Description of the task:
Present the lines below as a Markdown table with the columns "Row" and "Line". Number each row, and leave out the blank lines.

Entries supplied:
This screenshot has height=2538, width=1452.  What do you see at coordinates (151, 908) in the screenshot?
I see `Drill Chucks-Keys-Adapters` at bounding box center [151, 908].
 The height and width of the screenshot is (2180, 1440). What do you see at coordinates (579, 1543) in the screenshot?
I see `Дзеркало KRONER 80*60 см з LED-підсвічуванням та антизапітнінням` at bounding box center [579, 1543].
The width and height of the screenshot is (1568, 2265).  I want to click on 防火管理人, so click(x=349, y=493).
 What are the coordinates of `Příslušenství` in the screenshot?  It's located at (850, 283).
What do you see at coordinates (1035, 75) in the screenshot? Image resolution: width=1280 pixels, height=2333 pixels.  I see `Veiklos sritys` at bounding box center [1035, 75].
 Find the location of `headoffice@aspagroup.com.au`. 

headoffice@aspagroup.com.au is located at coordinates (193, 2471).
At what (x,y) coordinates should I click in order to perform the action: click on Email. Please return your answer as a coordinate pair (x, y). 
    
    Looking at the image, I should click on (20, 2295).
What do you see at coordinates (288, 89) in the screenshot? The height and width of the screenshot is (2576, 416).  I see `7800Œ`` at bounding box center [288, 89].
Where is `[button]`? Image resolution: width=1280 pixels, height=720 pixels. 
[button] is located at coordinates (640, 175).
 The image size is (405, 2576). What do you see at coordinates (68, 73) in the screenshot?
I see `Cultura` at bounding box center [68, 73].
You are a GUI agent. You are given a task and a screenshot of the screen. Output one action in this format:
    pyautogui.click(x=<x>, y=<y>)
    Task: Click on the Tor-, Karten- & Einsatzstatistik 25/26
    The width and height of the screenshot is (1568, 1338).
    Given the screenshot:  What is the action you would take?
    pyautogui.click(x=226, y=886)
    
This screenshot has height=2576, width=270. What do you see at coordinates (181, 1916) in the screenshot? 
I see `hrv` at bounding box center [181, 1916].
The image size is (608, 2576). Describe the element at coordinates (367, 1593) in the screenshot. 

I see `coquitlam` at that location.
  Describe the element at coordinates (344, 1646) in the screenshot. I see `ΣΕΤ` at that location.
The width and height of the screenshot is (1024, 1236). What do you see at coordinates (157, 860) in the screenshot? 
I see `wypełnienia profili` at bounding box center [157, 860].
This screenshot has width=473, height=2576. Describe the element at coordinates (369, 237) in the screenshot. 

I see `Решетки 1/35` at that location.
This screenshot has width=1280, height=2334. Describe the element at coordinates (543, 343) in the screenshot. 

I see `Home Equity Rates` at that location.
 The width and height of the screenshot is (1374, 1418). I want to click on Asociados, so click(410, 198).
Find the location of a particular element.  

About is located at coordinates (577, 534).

Response:
| Row | Line |
|---|---|
| 1 | This screenshot has height=2538, width=1452.  What do you see at coordinates (151, 908) in the screenshot? |
| 2 | I see `Drill Chucks-Keys-Adapters` at bounding box center [151, 908]. |
| 3 |  The height and width of the screenshot is (2180, 1440). What do you see at coordinates (579, 1543) in the screenshot? |
| 4 | I see `Дзеркало KRONER 80*60 см з LED-підсвічуванням та антизапітнінням` at bounding box center [579, 1543]. |
| 5 | The width and height of the screenshot is (1568, 2265).  I want to click on 防火管理人, so click(x=349, y=493). |
| 6 |  What are the coordinates of `Příslušenství` in the screenshot?  It's located at (850, 283). |
| 7 | What do you see at coordinates (1035, 75) in the screenshot? Image resolution: width=1280 pixels, height=2333 pixels.  I see `Veiklos sritys` at bounding box center [1035, 75]. |
| 8 |  Find the location of `headoffice@aspagroup.com.au`.  |
| 9 | headoffice@aspagroup.com.au is located at coordinates (193, 2471). |
| 10 | At what (x,y) coordinates should I click in order to perform the action: click on Email. Please return your answer as a coordinate pair (x, y).  |
| 11 |     Looking at the image, I should click on (20, 2295). |
| 12 | What do you see at coordinates (288, 89) in the screenshot? The height and width of the screenshot is (2576, 416).  I see `7800Œ`` at bounding box center [288, 89]. |
| 13 | Where is `[button]`? Image resolution: width=1280 pixels, height=720 pixels.  |
| 14 | [button] is located at coordinates (640, 175). |
| 15 |  The image size is (405, 2576). What do you see at coordinates (68, 73) in the screenshot? |
| 16 | I see `Cultura` at bounding box center [68, 73]. |
| 17 | You are a GUI agent. You are given a task and a screenshot of the screen. Output one action in this format: |
| 18 |     pyautogui.click(x=<x>, y=<y>) |
| 19 |     Task: Click on the Tor-, Karten- & Einsatzstatistik 25/26 |
| 20 |     The width and height of the screenshot is (1568, 1338). |
| 21 |     Given the screenshot:  What is the action you would take? |
| 22 |     pyautogui.click(x=226, y=886) |
| 23 | This screenshot has height=2576, width=270. What do you see at coordinates (181, 1916) in the screenshot?  |
| 24 | I see `hrv` at bounding box center [181, 1916]. |
| 25 | The image size is (608, 2576). Describe the element at coordinates (367, 1593) in the screenshot.  |
| 26 | I see `coquitlam` at that location. |
| 27 |   Describe the element at coordinates (344, 1646) in the screenshot. I see `ΣΕΤ` at that location. |
| 28 | The width and height of the screenshot is (1024, 1236). What do you see at coordinates (157, 860) in the screenshot?  |
| 29 | I see `wypełnienia profili` at bounding box center [157, 860]. |
| 30 | This screenshot has width=473, height=2576. Describe the element at coordinates (369, 237) in the screenshot.  |
| 31 | I see `Решетки 1/35` at that location. |
| 32 | This screenshot has width=1280, height=2334. Describe the element at coordinates (543, 343) in the screenshot.  |
| 33 | I see `Home Equity Rates` at that location. |
| 34 |  The width and height of the screenshot is (1374, 1418). I want to click on Asociados, so click(410, 198). |
| 35 | Find the location of a particular element.   |
| 36 | About is located at coordinates (577, 534). |